The resistance offered by the vasculature of the lungs is known as the pulmonary vascular resistance (PVR). By entering the Mean Pulmonary Arterial Pressure, Capillary Wedge Pressure and cardiac output, PVR due to the vasculature of lungs can be calculated.
Formula
Calculation of Pulmonary vascular resistance (PVR) due to the vasculature of lungs is made easier.
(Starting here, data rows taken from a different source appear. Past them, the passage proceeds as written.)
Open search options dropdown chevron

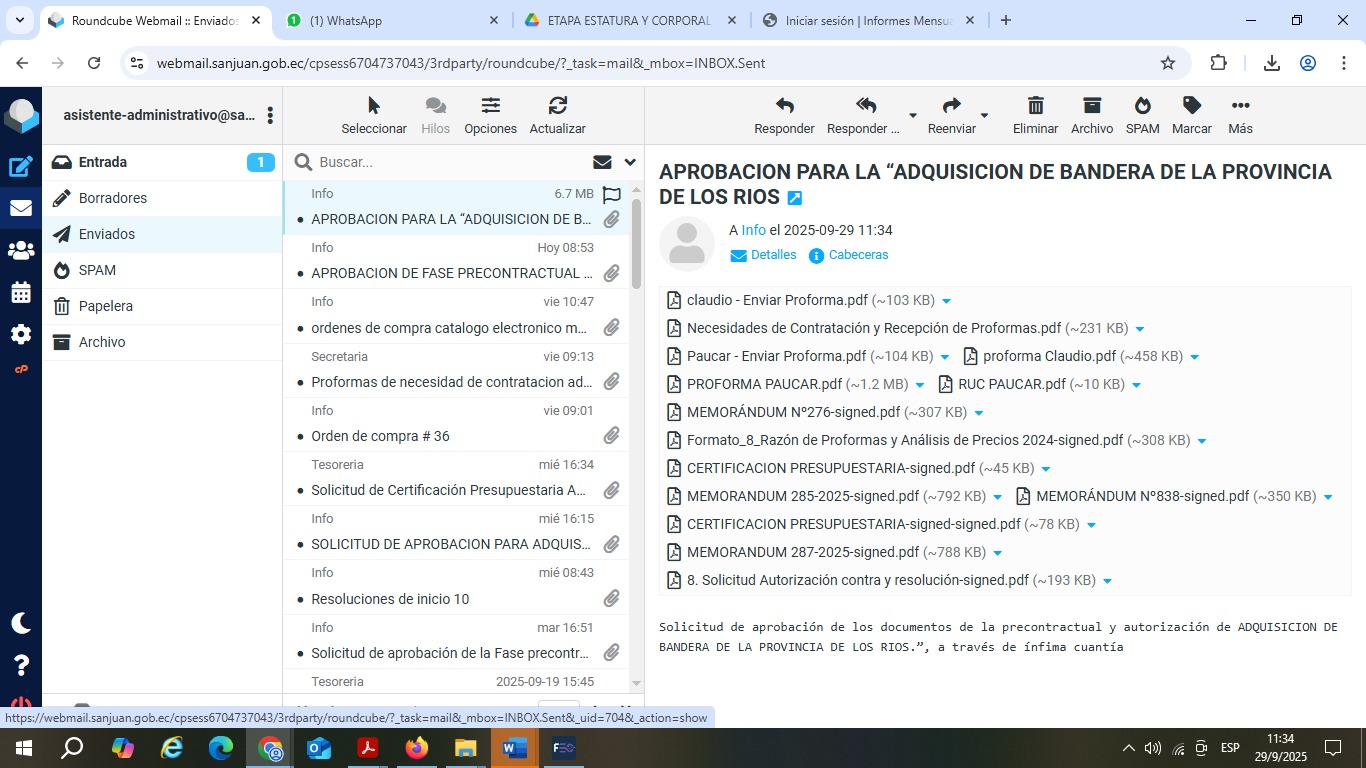(630, 162)
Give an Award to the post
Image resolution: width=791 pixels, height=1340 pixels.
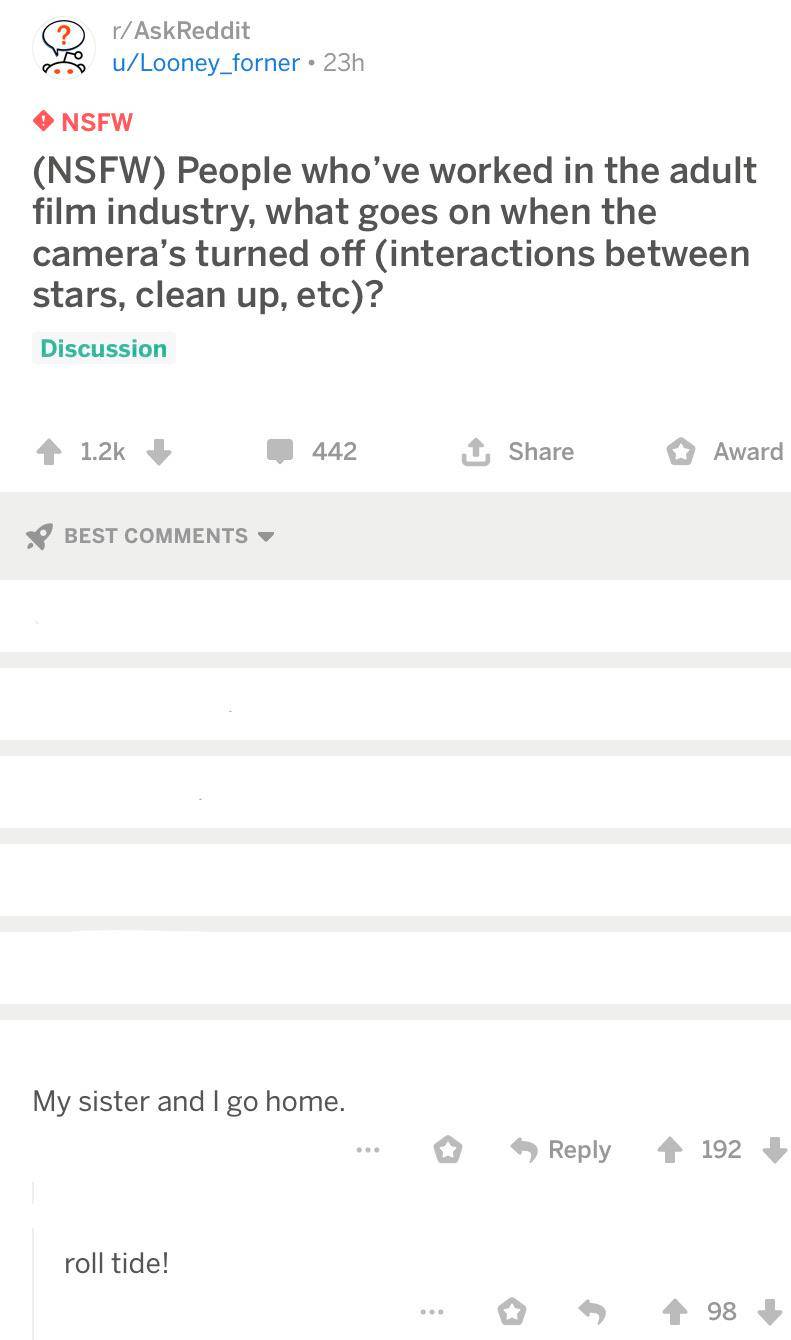(725, 452)
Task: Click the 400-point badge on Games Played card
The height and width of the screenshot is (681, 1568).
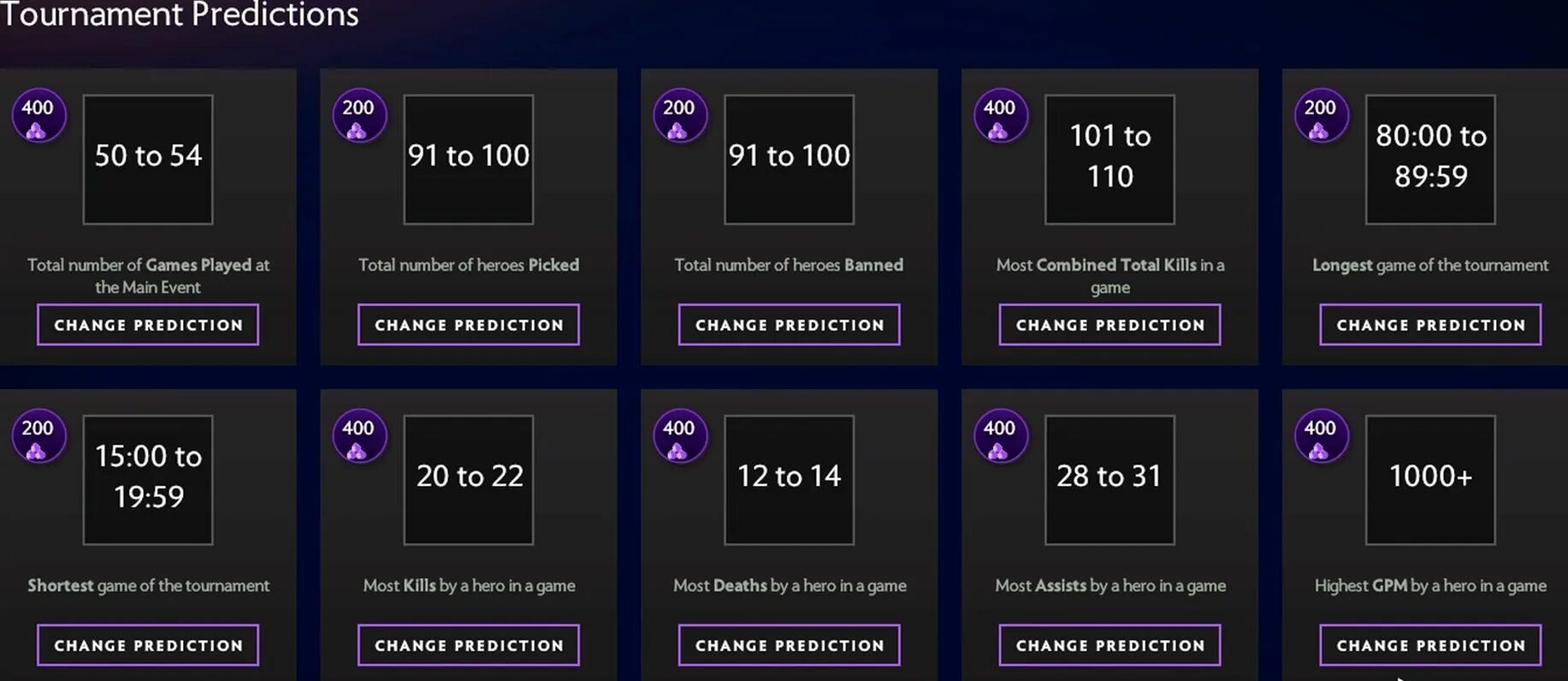Action: click(x=38, y=116)
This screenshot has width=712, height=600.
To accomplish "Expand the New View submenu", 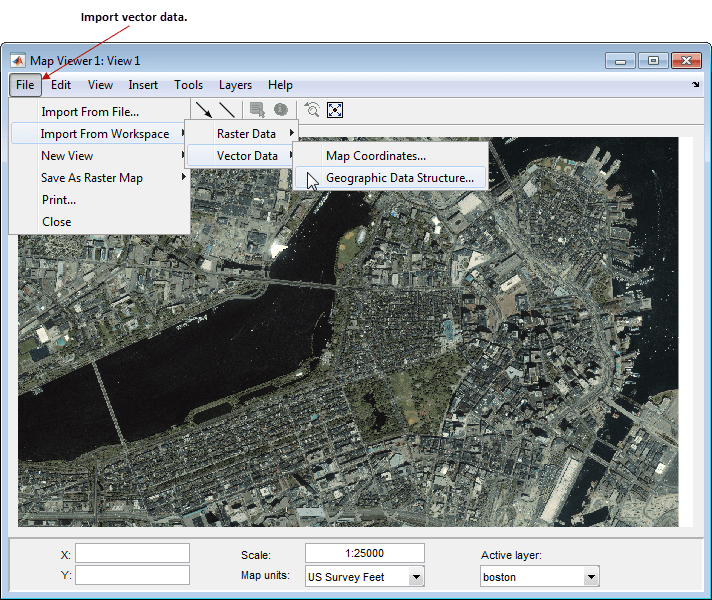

Free online medical calculator.
PVR explained
This pulmonary vascular resistance (PVR) calculator estimates vascular resistance in the pulmonary circulation based on arterial and atrial pressure difference and pulmonary blood flow.
There are three variables to be specified, as described in the table below:
Variable | Measurement units | Description | Normal values |
---|---|---|---|
Mean Pulmonary Arterial Pressure | mmHg, cmH2O, kPa, atm or psi | Input to the pulmonary blood circuit. | 10 – 20 mmHg |
Left Atrial Pressure | mmHg, cmH2O, kPa, atm or psi | Output of the pulmonary circuit at the place where blood is transferred to the left atrium. | 6 – 12 mmHg |
Pulmonary flow | L/min, mL/min | In most cases, pulmonary flow is equivalent to cardiac output. | 4 – 8 L/min |
Vascular resistance is measured in dynes-sec/cm5, but can also be expressed in mmHg-min/L, measurement known as hybrid reference units or Wood units.
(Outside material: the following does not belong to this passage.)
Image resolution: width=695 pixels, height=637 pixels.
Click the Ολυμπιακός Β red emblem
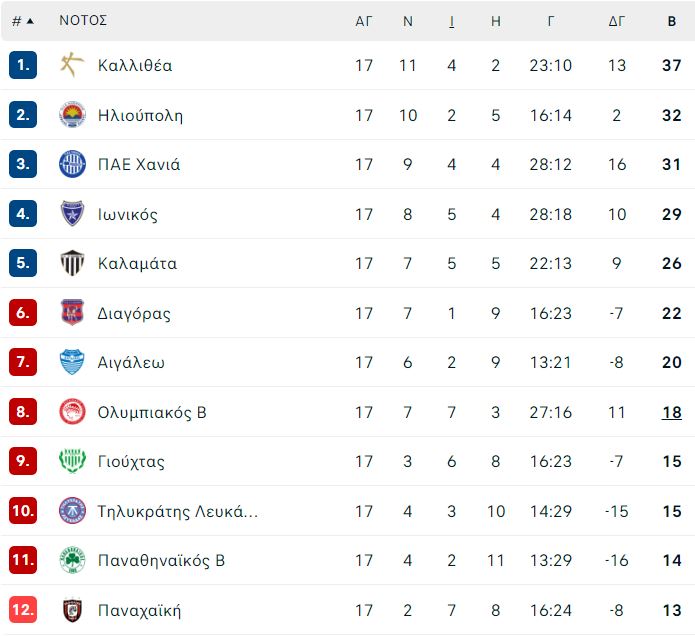(72, 412)
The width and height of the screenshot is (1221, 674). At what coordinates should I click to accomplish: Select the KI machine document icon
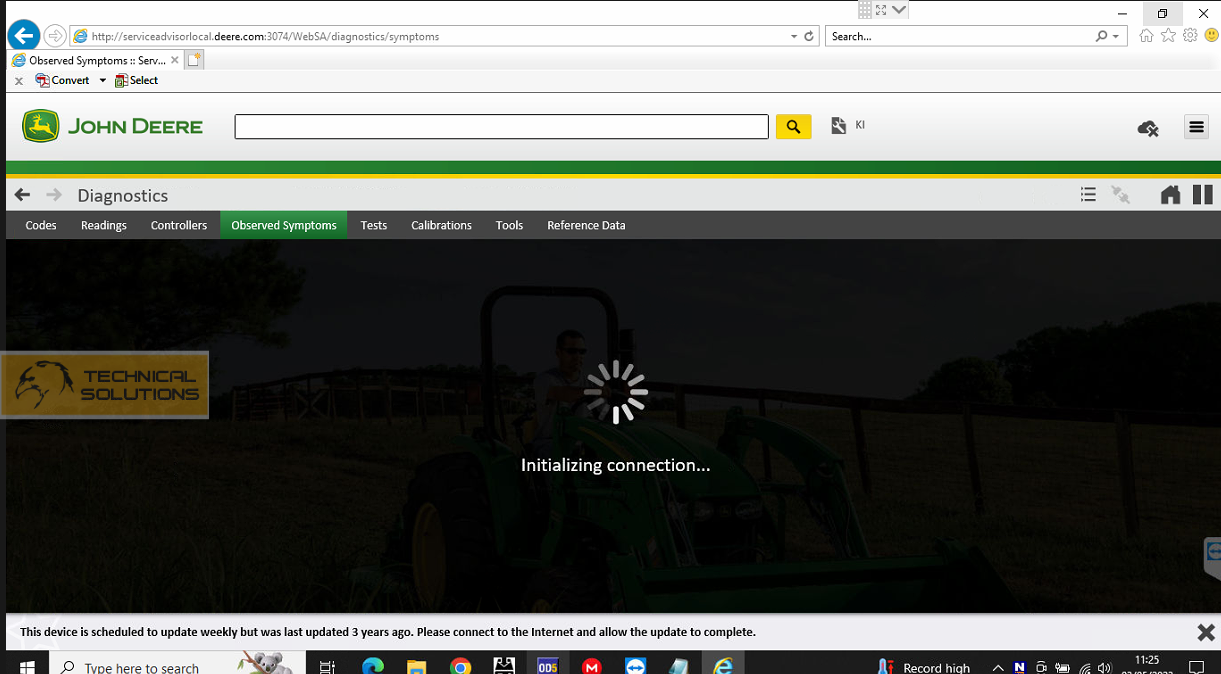tap(838, 125)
Normal PVR is between 20 and 130 dynes-sec/cm5.
The PVR formula is:
PVR measured in dynes-sec/cm5 = 80 x (Mean Pulmonary Arterial Pressure in mmHg – Left Atrial Pressure in mmHg) / Pulmonary Flow in L/min
There is also a simplified formula that provides PVR in mmHg-min/L:
PVR measured in mmHg-min/L = (Mean Pulmonary Arterial Pressure in mmHg – Left Atrial Pressure in mmHg) / Pulmonary Flow in L/min.
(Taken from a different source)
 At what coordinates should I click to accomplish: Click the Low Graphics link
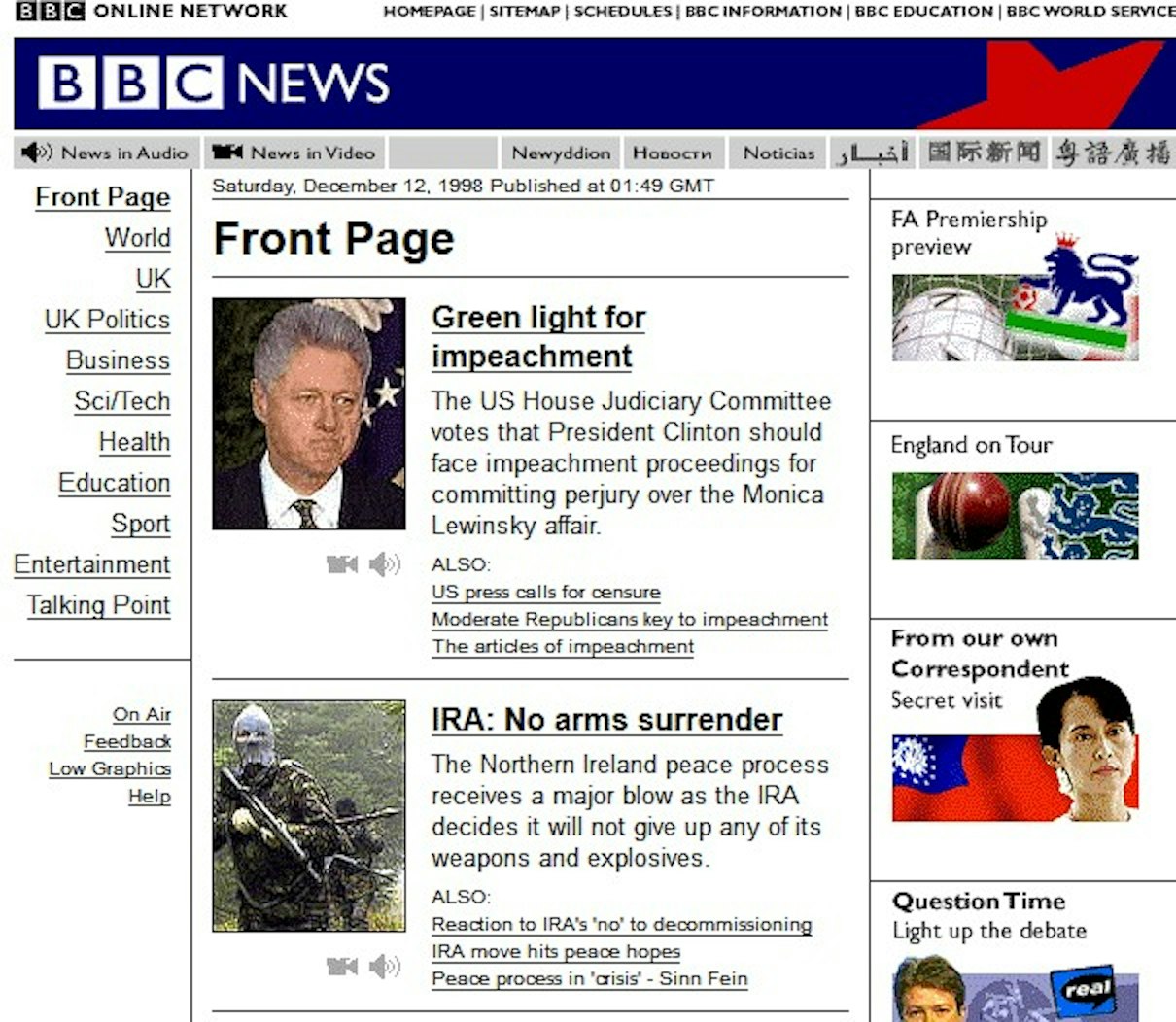pos(110,768)
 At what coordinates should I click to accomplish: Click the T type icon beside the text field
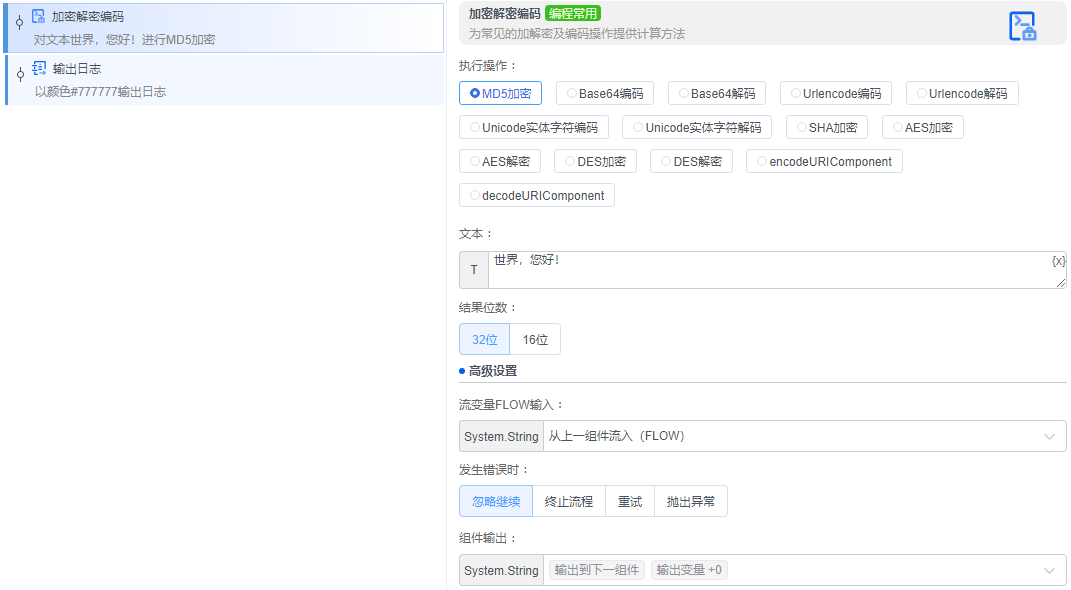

About pulmonary vascular resistance
PVR is a characteristic of the pulmonary circulation and represents the difference of pressure across the pulmonary circuit, divided by the rate of blood flow going through it. This definition and the usual calculation have been explored above.
The main physical determinants of resistance to blood flow in a blood vessel are:
- Vessel length (L);
- Vessel radius or circumference (r);
- Blood viscosity (η).
Vessel radius controls:
- Vasoconstriction (decrease in blood vessel diameter and increase in PVR);
- Vasodilation (increase in blood vessel diameter and decrease in PVR).
PVR is influenced by the tone in the small resistance arterioles (vessels with diameters between 100 and 450 µm) and by the resistance in pre-capillary arterioles (even smaller diameters).
PVR also depends on lung volume and was determined to be at its lowest at functional residual capacity (FRC).
Causes of high PVR or pulmonary hypertension include:
- Pulmonary vascular disease;
- Pulmonary embolism;
- Pulmonary vasculitis;
- Hypoxia.
Lower than normal PVR is most commonly caused by dysfunction in one of the following: calcium channel blockers, delivery of O2, isoproterenol or aminophylline.
Example of a PVR calculation
When:
- Mean Pulmonary Arterial Pressure = 16 mmHg;
- Left Atrial Pressure = 13 mmHg;
- Pulmonary flow, cardiac output = 5.5 L/min.
The pulmonary vascular resistance = 80 x (16 – 13) / 5.5 = 43.64 dynes-sec/cm5.
References
- Barratt-Boyes BG, Wood EH. Cardiac output and related measurements and pressure values in the right heart and associated vessels, together with an analysis of the hemo-dynamic response to the inhalation of high oxygen mixtures in healthy subjects. J Lab Clin Med. 1958; 51(1):72-90.
- Baim D. (2006) Grossman's Cardiac Catheterization, Angiography, and Intervention. Lipincott Williams & Wilkins 7th ed.
- Skimming JW, Cassin S, Nichols WW. Special Article: Calculating Vascular Resistances. Clin. Cardiol. 1997; 20, 805-808.